ABSTRACT
Background: The HEART Score is an effective method of risk-stratifying emergency department patients with chest pain. The rate of major adverse cardiovascular events (MACE) in patients with moderate HEART score referred from an urgent care center (UC) for an expedited outpatient cardiology evaluation is unknown.
Purpose: The primary outcome of this study was to examine the rate of MACE when patients with moderate HEART score were referred for expedited outpatient cardiology follow-up after evaluation in urgent care. The secondary outcome was to determine if there is a decrease in rate of ED transfer after this protocol was introduced.
Methods: A cross-sectional study including 133 patients who presented to one of five UCs with chest pain or an anginal equivalent and a HEART score of 4 to 6 (ie, moderate risk) was conducted by a multispecialty group in Las Vegas. A streamlined evaluation protocol to assess each HEART score component was adopted by all UC providers to facilitate an expedited outpatient cardiology follow-up as an alternative to referral to the ED. Data were collected from February 14, 2019 through January 14, 2020. The population was followed for 6 weeks with a primary endpoint of MACE determined by electronic medical record review and direct phone contact with patients. Outcomes were confirmed in 91% of patients. Chest pain transfer data were compared between the final 6 months of 2018 and the final 6 months of 2019.

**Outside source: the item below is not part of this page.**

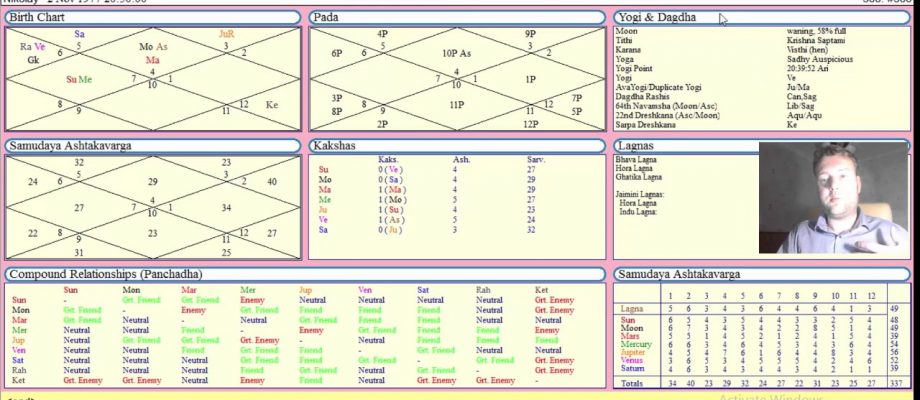Click the retrograde Jupiter 'JuR' label
The width and height of the screenshot is (920, 400).
click(x=227, y=34)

Results: Over the course of 11 months, 133 patients with a moderate risk HEART score were referred to outpatient cardiology in an expedited manner. The average age was 66 years, with 58% female and 42% male patients; 101 patients (76%) were seen within 3 days; 72 (54%) underwent stress testing; four (3%) had coronary CT angiogram; and four (3%) received an invasive coronary angiogram. Four patients were found to have MACE, including one with non─ST-elevation myocardial infarction (nSTEMI) and subsequent coronary stent, two who were found to have obstructive disease after coronary angiography with subsequent coronary artery bypass graft (CABG), and one who had an abnormal stress test and subsequent CABG. No deaths were identified. The rate of referral to the ED declined by 34%.
Conclusions: Patients with a moderate risk HEART score referred from UC for an expedited outpatient cardiology evaluation had a low rate of MACE/coronary intervention, with no deaths. There was also a significant decrease in the rate of ED referrals.
INTRODUCTION
The advent and validation of the HEART score have improved the disposition of low-risk patients (HEART score 0-3 [HEART being an acronym for history, ECG, age, risk factors, and troponin]) due to a low risk of a major adverse cardiac event (MACE), as defined by revascularization, MI, or death within 4-6 weeks.1,2 In a study of over 2,000 patients in the Netherlands, Backus et al showed a 1.7% risk of MACE in those deemed low-risk,2 though a recent analysis of North American patients has shown a lower rate of 0.8%.3
MACE outcomes for patients in the moderate-risk HEART category (score of 4-6) in the Netherlands were shown to be 17%,2 with a recommendation of admission for further evaluation; however, less is known about the safety of an expedited outpatient evaluation. In 2018, the American College of Emergency Physicians (ACEP) for the first time published a practice guideline for patients seen in the ED with a negative evaluation for chest pain, recommending follow-up within 1-2 weeks, and an acceptable miss rate of a MACE of 1%-2%.4
The rate of MACE in patients with chest pain and a moderate risk HEART score presenting to an Urgent Care (UC) center is unknown. The primary outcome of this study is to examine the rate of MACE after a negative UC evaluation, when this group is referred for an expedited outpatient follow-up within 3 days. The secondary outcome is to determine the change in ED referral rate after the protocol for expedited outpatient follow up was introduced.
The HEART Score
The HEART score is a risk-stratification tool for assessing the likelihood that a patient with chest pain will experience a clinically important, irreversible cardiac event (ie, myocardial infarction, revascularization, or cardiac death). Each component of the HEART score is assigned a point value between 0 and 2, depending on the extent of the abnormality. A total HEART score between 0 and 3 represents a 2.5% risk for an event, while a score ≥7 carries a 72.7% risk.
METHODS
A cross-sectional study including 133 consecutive patients who presented to one of five Las Vegas urgent care locations with chest pain or an anginal equivalent (eg, jaw or throat pain with exertion) and a HEART score between 4 and 6 between February 14, 2019 and January 14, 2020 was conducted. Patients under the age of 18 or those with positive troponin, paced rhythm, left bundle branch block, significant ST-segment deviation on electrocardiogram, escalating angina, or unstable vital signs were excluded.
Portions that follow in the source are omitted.